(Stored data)
⟨
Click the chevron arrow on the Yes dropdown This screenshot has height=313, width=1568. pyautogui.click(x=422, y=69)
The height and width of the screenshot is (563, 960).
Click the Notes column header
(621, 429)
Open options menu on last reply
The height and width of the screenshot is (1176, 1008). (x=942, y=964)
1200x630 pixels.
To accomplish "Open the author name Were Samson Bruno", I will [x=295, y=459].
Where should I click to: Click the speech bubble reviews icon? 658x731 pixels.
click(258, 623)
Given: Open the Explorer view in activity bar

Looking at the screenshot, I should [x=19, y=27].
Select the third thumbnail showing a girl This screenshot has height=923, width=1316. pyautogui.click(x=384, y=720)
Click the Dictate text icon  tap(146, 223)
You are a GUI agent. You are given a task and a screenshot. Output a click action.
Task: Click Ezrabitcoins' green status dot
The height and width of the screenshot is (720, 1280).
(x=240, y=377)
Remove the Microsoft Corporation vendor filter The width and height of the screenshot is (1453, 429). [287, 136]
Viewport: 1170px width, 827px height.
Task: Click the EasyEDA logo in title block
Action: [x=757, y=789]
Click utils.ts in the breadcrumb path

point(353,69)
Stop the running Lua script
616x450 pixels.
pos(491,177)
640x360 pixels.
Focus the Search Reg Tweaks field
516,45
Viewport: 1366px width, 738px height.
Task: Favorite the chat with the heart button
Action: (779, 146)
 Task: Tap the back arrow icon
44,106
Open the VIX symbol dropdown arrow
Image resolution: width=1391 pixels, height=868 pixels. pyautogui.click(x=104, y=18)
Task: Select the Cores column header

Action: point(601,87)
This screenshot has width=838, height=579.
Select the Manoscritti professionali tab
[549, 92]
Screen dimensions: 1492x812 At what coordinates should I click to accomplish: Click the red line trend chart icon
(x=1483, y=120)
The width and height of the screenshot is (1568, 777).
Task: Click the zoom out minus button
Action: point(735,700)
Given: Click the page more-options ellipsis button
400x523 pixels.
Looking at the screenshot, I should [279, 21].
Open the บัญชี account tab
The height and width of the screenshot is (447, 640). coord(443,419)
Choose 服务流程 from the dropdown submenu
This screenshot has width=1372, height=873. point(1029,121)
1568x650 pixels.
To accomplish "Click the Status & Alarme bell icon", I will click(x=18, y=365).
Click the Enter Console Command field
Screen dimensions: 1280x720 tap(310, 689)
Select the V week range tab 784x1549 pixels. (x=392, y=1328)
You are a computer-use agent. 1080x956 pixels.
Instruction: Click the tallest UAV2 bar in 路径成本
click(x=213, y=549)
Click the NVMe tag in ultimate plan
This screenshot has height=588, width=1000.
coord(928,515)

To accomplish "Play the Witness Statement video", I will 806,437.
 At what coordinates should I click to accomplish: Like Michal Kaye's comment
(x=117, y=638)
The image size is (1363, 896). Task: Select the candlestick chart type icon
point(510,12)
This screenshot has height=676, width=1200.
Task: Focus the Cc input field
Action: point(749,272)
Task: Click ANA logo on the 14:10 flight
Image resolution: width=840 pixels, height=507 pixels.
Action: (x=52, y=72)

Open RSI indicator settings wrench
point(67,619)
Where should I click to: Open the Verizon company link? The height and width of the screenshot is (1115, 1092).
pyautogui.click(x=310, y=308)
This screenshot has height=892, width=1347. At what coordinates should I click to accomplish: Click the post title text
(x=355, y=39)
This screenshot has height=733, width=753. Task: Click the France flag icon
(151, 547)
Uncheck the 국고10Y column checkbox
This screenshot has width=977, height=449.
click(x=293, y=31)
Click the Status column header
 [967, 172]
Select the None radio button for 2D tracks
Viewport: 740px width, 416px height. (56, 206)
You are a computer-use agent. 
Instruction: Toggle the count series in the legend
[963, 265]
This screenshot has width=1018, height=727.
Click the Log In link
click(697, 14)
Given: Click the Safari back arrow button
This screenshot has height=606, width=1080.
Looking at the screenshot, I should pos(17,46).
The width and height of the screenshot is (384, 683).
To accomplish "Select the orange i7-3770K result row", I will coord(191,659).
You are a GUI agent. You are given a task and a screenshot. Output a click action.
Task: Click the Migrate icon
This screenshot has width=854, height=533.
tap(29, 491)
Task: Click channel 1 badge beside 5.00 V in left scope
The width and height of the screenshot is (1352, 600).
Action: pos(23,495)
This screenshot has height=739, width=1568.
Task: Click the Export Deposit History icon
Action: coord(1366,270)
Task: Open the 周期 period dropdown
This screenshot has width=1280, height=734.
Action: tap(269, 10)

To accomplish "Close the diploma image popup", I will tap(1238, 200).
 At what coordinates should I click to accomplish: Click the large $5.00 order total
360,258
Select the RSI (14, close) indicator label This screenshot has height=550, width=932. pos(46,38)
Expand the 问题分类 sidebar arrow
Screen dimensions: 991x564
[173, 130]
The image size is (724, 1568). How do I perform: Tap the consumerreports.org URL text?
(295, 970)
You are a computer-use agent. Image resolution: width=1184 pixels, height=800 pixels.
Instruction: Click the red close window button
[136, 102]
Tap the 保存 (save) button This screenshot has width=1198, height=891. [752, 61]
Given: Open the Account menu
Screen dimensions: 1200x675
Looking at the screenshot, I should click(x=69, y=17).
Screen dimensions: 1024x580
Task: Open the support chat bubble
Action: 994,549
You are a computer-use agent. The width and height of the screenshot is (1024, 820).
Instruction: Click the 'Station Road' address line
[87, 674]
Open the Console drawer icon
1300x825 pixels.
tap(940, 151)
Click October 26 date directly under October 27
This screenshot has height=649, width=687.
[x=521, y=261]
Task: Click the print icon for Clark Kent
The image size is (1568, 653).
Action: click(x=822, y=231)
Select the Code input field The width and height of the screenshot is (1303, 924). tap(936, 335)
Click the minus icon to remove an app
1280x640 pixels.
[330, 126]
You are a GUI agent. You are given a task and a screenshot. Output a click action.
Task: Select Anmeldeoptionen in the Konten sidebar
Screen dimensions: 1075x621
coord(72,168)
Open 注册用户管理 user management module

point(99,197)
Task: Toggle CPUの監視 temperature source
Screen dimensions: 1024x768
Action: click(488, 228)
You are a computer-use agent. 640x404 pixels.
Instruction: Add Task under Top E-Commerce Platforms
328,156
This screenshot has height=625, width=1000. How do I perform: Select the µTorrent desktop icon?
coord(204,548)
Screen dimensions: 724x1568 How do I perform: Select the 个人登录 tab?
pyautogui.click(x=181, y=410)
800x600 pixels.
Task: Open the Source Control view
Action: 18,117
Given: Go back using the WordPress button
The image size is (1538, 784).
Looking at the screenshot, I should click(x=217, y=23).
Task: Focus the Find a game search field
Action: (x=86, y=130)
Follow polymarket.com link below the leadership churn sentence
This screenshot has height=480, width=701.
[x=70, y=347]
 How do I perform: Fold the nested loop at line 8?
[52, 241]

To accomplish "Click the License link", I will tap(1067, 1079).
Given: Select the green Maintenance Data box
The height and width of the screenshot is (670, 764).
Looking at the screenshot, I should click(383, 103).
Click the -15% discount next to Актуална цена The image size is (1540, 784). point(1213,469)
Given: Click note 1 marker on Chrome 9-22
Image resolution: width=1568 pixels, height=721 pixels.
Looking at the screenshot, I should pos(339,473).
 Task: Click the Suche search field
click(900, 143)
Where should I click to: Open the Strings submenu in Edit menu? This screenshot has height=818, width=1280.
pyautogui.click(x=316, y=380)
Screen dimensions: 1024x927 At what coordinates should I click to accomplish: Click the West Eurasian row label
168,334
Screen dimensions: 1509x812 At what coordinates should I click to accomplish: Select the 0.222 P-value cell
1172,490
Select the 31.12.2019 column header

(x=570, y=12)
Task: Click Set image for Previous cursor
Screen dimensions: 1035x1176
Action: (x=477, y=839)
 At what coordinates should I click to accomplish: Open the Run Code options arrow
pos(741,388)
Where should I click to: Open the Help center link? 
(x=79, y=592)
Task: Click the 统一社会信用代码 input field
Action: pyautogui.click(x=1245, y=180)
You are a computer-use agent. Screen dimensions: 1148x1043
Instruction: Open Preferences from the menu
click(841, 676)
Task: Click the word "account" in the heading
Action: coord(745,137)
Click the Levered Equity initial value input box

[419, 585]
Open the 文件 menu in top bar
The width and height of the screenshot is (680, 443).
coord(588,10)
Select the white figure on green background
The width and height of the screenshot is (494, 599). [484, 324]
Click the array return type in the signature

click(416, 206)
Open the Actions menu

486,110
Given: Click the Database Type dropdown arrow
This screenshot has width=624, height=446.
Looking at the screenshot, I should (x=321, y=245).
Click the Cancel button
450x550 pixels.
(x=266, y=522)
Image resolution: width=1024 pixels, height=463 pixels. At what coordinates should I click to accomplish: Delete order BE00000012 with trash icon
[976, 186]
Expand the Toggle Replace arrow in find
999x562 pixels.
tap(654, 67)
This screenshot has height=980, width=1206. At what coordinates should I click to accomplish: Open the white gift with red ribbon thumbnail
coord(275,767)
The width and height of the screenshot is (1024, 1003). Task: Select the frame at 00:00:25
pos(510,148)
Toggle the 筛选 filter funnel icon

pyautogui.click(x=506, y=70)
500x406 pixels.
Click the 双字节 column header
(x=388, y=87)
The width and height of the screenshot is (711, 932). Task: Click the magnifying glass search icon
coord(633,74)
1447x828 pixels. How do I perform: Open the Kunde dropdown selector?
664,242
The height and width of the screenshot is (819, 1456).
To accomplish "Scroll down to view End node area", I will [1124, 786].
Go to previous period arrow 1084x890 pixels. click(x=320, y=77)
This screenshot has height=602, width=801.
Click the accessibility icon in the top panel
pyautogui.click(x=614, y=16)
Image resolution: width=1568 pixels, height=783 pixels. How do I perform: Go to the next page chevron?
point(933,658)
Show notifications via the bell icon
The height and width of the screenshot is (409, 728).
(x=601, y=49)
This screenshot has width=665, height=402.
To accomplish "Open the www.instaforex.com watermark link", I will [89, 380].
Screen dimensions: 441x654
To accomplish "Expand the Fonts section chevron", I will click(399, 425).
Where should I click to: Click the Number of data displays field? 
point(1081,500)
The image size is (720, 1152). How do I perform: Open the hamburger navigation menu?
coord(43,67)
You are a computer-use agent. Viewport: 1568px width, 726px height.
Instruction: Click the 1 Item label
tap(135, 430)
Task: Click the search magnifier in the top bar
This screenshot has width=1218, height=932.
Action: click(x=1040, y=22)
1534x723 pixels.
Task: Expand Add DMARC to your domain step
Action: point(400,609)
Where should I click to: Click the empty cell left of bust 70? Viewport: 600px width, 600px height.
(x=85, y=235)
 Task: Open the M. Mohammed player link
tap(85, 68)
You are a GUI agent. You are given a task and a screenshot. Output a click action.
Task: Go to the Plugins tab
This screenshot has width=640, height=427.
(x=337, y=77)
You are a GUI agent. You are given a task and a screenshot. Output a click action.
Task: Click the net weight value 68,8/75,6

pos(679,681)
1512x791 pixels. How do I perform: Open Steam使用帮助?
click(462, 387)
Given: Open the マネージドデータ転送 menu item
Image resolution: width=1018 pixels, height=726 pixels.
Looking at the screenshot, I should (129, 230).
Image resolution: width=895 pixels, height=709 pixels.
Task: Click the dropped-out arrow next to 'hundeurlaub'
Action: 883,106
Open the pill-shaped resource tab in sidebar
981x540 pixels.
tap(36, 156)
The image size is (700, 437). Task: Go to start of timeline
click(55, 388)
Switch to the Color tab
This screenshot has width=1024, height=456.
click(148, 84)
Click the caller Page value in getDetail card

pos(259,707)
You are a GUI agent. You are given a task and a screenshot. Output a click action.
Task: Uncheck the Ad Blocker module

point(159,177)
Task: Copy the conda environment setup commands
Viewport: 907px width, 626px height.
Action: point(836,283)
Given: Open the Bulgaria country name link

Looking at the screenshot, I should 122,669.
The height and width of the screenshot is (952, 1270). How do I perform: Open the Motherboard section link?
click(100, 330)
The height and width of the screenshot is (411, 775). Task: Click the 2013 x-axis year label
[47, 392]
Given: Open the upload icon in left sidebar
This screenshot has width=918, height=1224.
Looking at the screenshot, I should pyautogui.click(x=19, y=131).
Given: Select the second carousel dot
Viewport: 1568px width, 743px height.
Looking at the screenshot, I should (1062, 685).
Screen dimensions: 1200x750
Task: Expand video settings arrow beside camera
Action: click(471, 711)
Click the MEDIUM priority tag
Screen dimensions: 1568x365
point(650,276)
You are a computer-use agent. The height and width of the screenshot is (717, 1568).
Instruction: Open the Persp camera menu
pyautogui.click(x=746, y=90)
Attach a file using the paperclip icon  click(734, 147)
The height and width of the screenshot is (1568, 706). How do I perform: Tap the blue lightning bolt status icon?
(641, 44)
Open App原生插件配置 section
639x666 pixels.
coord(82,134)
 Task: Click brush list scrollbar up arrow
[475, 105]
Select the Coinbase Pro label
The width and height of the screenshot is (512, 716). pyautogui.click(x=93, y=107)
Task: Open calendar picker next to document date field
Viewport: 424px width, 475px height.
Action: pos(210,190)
⟩
> [What to do] Start with the first line of the data and print every line exactly. The line containing "1200x630 pixels." is the last one to include.

> [Answer section]
Click the chevron arrow on the Yes dropdown This screenshot has height=313, width=1568. pyautogui.click(x=422, y=69)
The height and width of the screenshot is (563, 960).
Click the Notes column header
(621, 429)
Open options menu on last reply
The height and width of the screenshot is (1176, 1008). (x=942, y=964)
1200x630 pixels.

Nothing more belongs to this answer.